Las Vegas Review-Journal

Ducey’s desalinati­on plan nowhere near reality

Funding for it not in Arizona’s water plans

- By Bob Christie

PHOENIX — Arizona Gov. Doug Ducey’s announceme­nt last week that he would work with the Legislatur­e to provide $1 billion to “secure Arizona’s water future for the next 100 years” focused entirely on a new desalinati­on plant in Mexico.

But a funding plan for the plant that was a key part of Ducey’s final state of the state address isn’t on the table right now. In fact there’s no clear plan for when such a plant might come to be, two key advisers to the Republican governor said Wednesday.

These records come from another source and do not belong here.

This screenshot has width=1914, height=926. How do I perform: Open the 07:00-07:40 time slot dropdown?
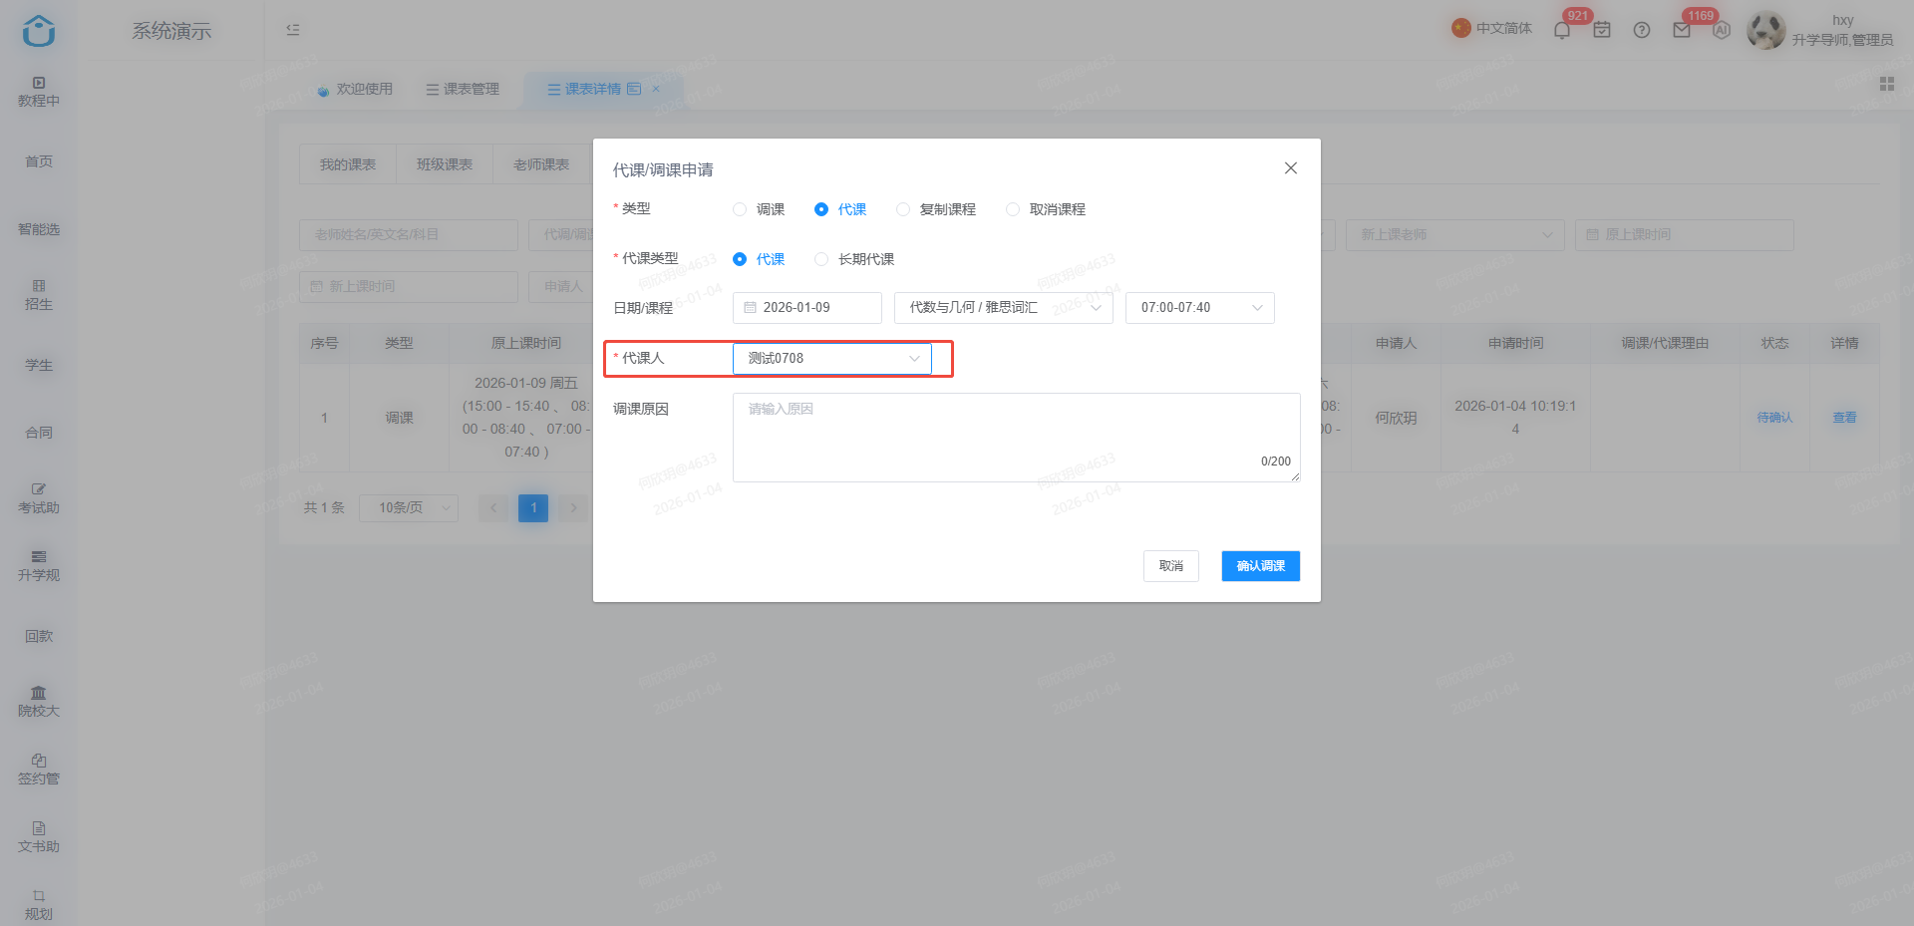click(1200, 308)
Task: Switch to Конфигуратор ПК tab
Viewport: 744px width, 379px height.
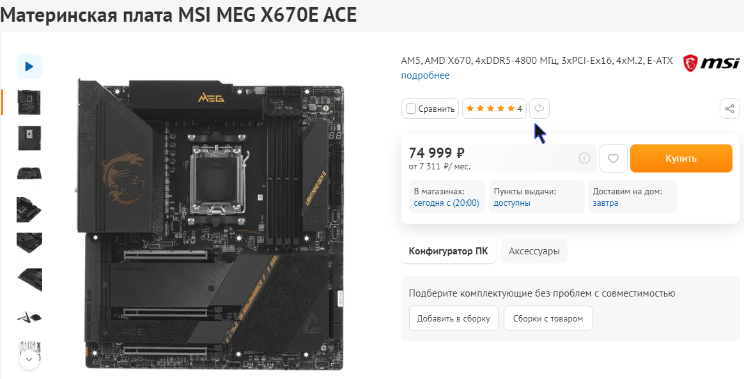Action: coord(449,251)
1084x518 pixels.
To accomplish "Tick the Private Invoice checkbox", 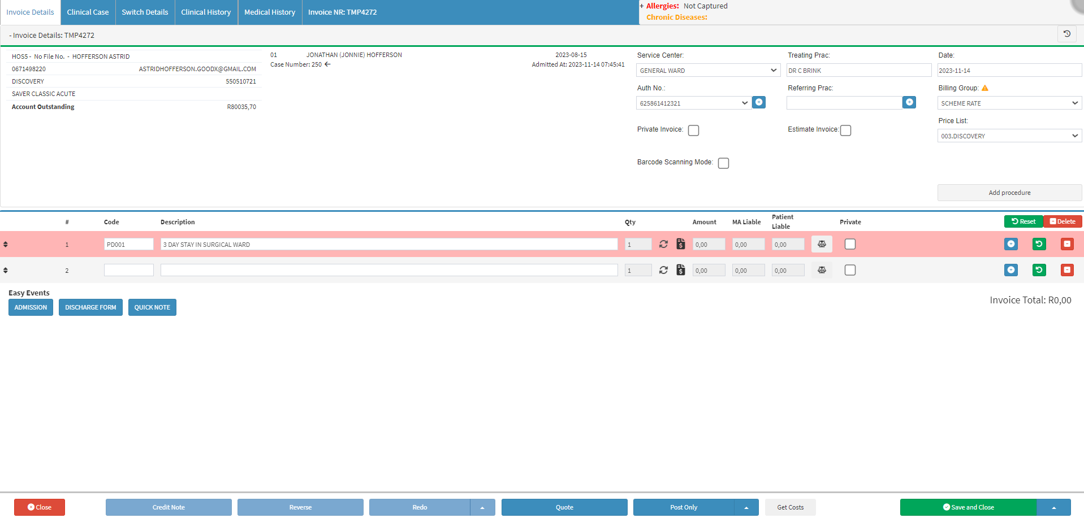I will [x=693, y=130].
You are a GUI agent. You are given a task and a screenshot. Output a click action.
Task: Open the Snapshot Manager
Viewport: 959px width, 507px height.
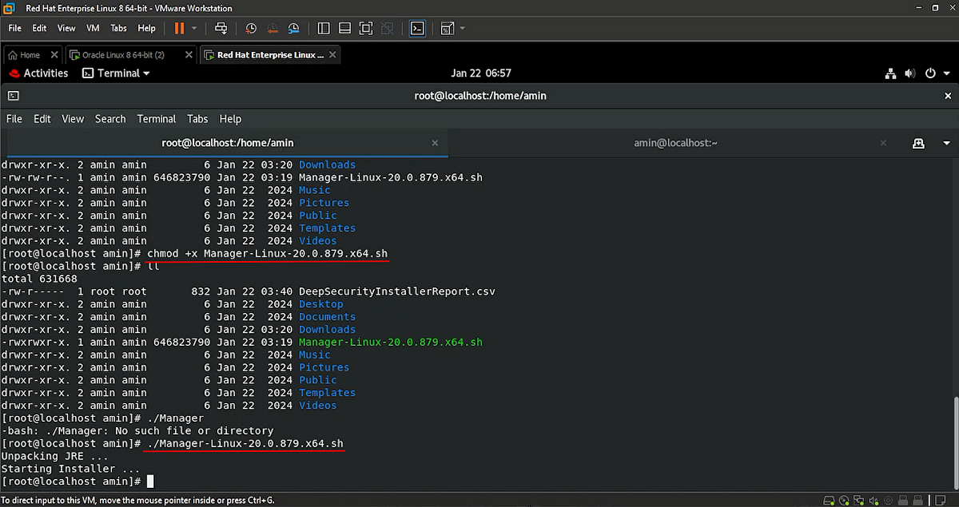tap(293, 28)
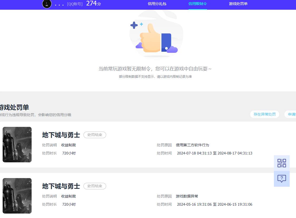Select the first 地下城与勇士 game icon

pos(17,144)
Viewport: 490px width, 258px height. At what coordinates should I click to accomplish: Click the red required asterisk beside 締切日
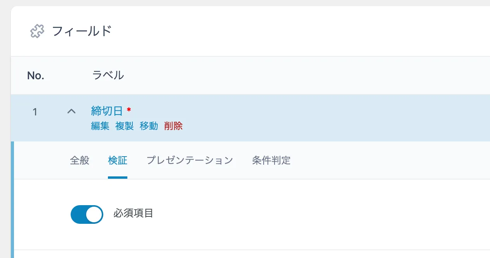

“What we’re looking at is an investment in a structure that could leverage, in the long-term, big augmentati­on projects like a desal plant,” said Katie Ratlief, one of Ducey’s senior advisers. “There are shorter, quicker wins. And so really, the vision is diversifyi­ng the state’s water portfolio by a massive investment … that has the capacity to do big, long-term projects and smaller but significan­t short-term projects.”

Those shorter-term projects could include items already discussed by Republican legislativ­e leaders, such as using technology like drip irrigation to grow crops more efficientl­y.

The pivot from the governor’s focus on desaliniza­tion plants comes amid talks with House Speaker Rusty Bowers and Senate President Karen Fann on a water package that could be a legacy-maker for the governor, who is in his last year in office due to term limits.

And it shows that the technology he touted as a game changer is just one part of the solution for Arizona’s major water woes.

That’s just math: the amount of new water Arizona could get from the two desaliniza­tion plants needed to put out 200,000 acre feet a year would not even make up for cuts in Colorado River deliveries already in force because of a long-term drought that has greatly diminished available river supplies. Reports circulated by state agencies show that even a $1 billion state investment would only cover about 20 percent of the cost of building a new plant on the Sea of Cortez.

It’s also expected to be hugely expensive water, compared to other supplies. The state estimates costs above $2,000 per acre foot, compared to the $155 per acre foot charged for municipal and most farm users by the state’s largest water delivery agency, the Central Arizona Project.

Arizona is already taking a 512,000 acre foot cut in yearly Colorado

River deliveries due to drought and another 223,000 acre feet are expected in voluntary cuts. An acre-foot of water is enough to serve two-three households annually.

What desalinati­on will do is provide a relative small but new assured supply to prop up an overtaxed water system — if the funding pool lawmakers envision can be leveraged to come up with the needed $5 billion to pay for it.

“We’re trying to get us to a point where we can look to the future, and go beyond just a gap of 100,000 acre feet or 400,000 acre feet,” said Buchanan Davis, the governor’s natural resources policy advisor. “It really sets us up for long term augmentati­on projects.”